How to make facts: a primer on research methods

To get knowledge, you need to use deduction in the form of clear models as well as induction in the form of both qualitative and quantitative data. If any piece of this machine is missing, you’re liable to be misled.


Let’s a get few definitional matters out of the way (for more on the themes of section, see Popper's The Logic of Scientific Discovery and Conjectures and Refutations). First up, what is a fact? It is a hypothesis that has passed rigorous testing in the sense that the tests did not refute it. On this basis, we can treat the hypothesis as a fact. Until it has passed the tests, it is mere conjecture. If it fails to pass the tests, then it is wrong. At no point does a fact become truth. Truth is not accessible because of the problem of induction. This is the idea that if you drop an egg on the floor a thousand times and it always breaks, it remains possible that on the 1001st time you drop it, the egg will float up to the ceiling. Maybe you just haven’t seen the entire probability distribution of outcomes in your sample. A similar problem confronts the turkey who goes to the trough for 1000 days and is always fed, but on the 1001st day has his neck broken and his body eaten. A more extreme theoretical conjecture is the colour grue. A grue object will be green until some moment in the future, at which point it will turn blue. You have no idea at present whether it is green or grue, and won’t ever know because you may never observe the moment when it turns blue. We can never confirm whether a hypothesis is true by observation, we can only refute hypotheses by observation.

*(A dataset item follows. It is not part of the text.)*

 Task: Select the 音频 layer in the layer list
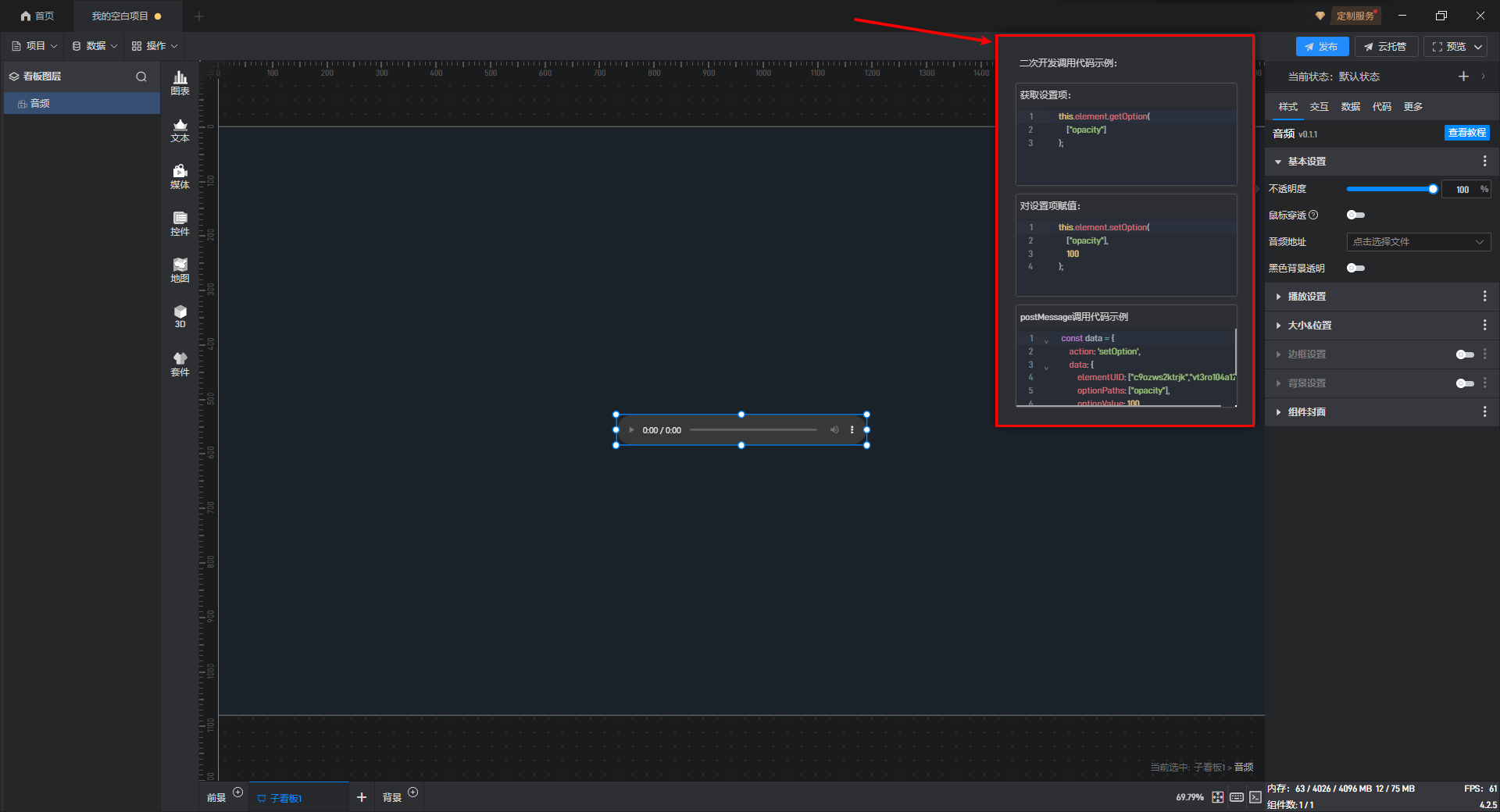(41, 103)
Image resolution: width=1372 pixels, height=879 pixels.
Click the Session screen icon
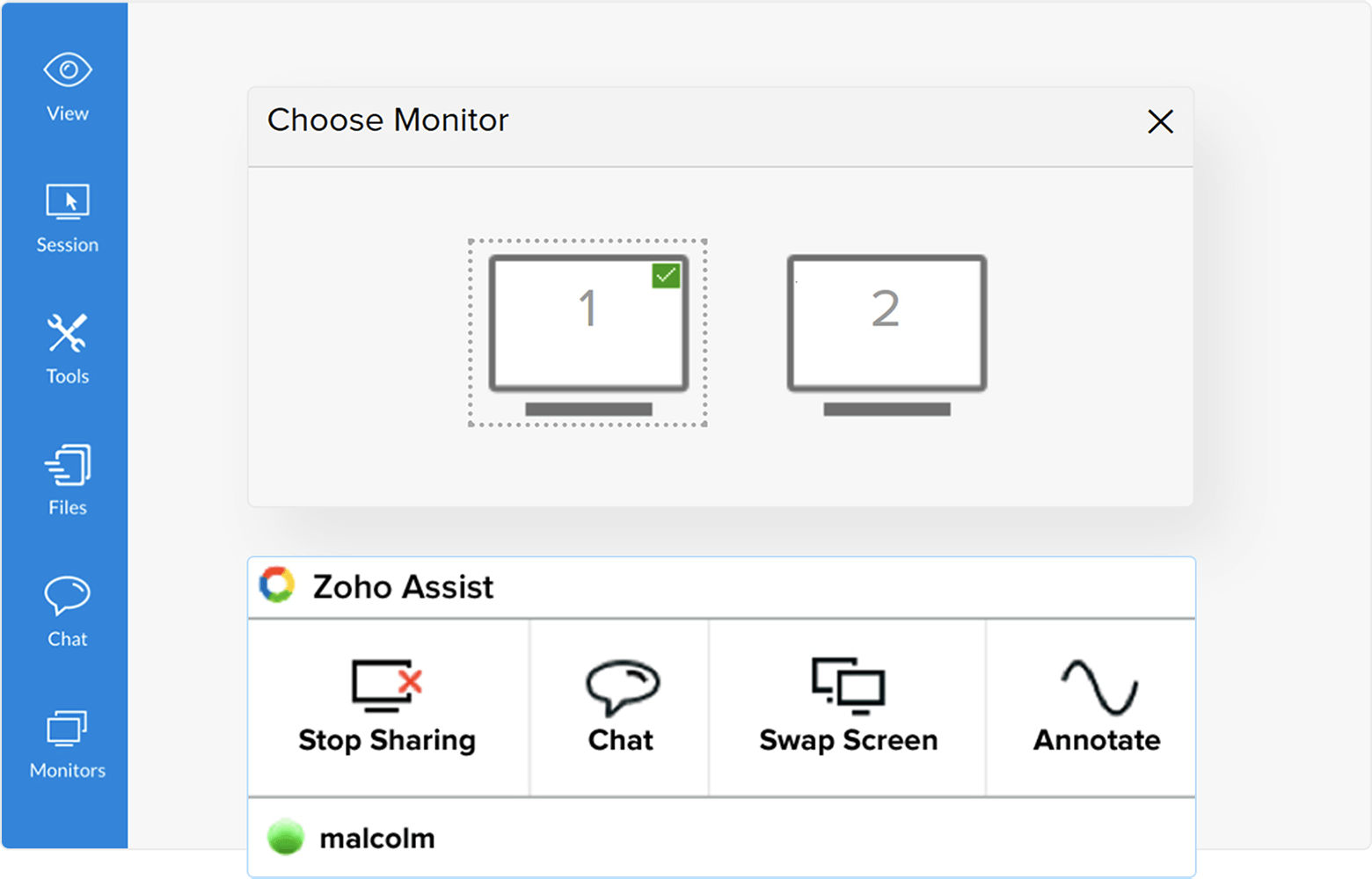click(x=68, y=201)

Tests are about the matter of empirical evidence (that is observed evidence) in favour or against a hypothesis. The key function of quantitative evidence in this regard is to convince us that we have seen a large portion of the probability distribution of events. If the turkey goes to the trough twice and gets fed, that is less convincing than if he goes 1000 times. The main purpose of qualitative evidence is to convince us that we have understood the full complexity of the phenomenon we are investigating. If we observe that on average, if 1000 chickens go to the trough, only 1 is shot, we might be inclined to think that going to the trough rarely ends in being shot. A qualitative analysis of that shot turkey however, would reveal the complexity of the farmer’s decisions around when to shoot and when to feed. We would consequently be enlightened and directed to a richer hypothesis and more complicated tests.

Note that I said ‘convince’ in the paragraph above. I chose this word deliberately. You can never be certain in empirical inquiry. The best you can do is present convincing evidence that holds until some equally convincing evidence emerges in the opposite direction which refutes your hypothesis. This is the basic idea in Bayesian as opposed to frequentist statistics, but let’s leave that aside.

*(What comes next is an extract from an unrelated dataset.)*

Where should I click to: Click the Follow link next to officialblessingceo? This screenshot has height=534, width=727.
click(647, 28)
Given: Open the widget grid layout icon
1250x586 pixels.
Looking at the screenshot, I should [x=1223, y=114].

Both quantitative and qualitative evidence are required to arrive at good quality facts. Here’s a thought experiment to demonstrate what happens when you’re missing one or the other, inspired by this quite gooddiscussion of how ethnographies are frequently misused in sociology and anthropology.

Imagine you want to investigate youth crime in inner-city slums in America. Imagine if the distribution of crime in such places looks a bit like this (please note, this graph is absolutely not to scale; embarrassingly so):

If you just run a regression on this macro-level data, you’ll find that the average number of crimes committed by youths is 2. That might worry you or it might not; shoplifting, graffiti and underage drinking among teenagers is pretty common. We’re not talking convictions or arrests here, just delinquent behaviour.

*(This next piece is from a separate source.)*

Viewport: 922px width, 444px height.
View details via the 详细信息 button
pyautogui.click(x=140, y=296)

Importantly, this number 2 doesn’t tell you a whole lot. We’re talking about millions of people in this sample. If a sizeable number of them fall into a part of the distribution where the number of crimes does become subjectively worrying (say 100 000 of them commit 20 crimes by 30) then you should become interested from a policy point of view. It’s important to take in the whole distribution, not just the average.


Now imagine, and this is where things become really interesting and complicated, that you want to understand what causes youths to commit crimes. Can you do this using the quantitative method? Maybe. If you have rich data you can run some regressions with a range of covariates, like absentee father, school socioeconomic status, IQ, mental illness, parent’s education, parent’s occupation etc. You might turn up some very interesting results.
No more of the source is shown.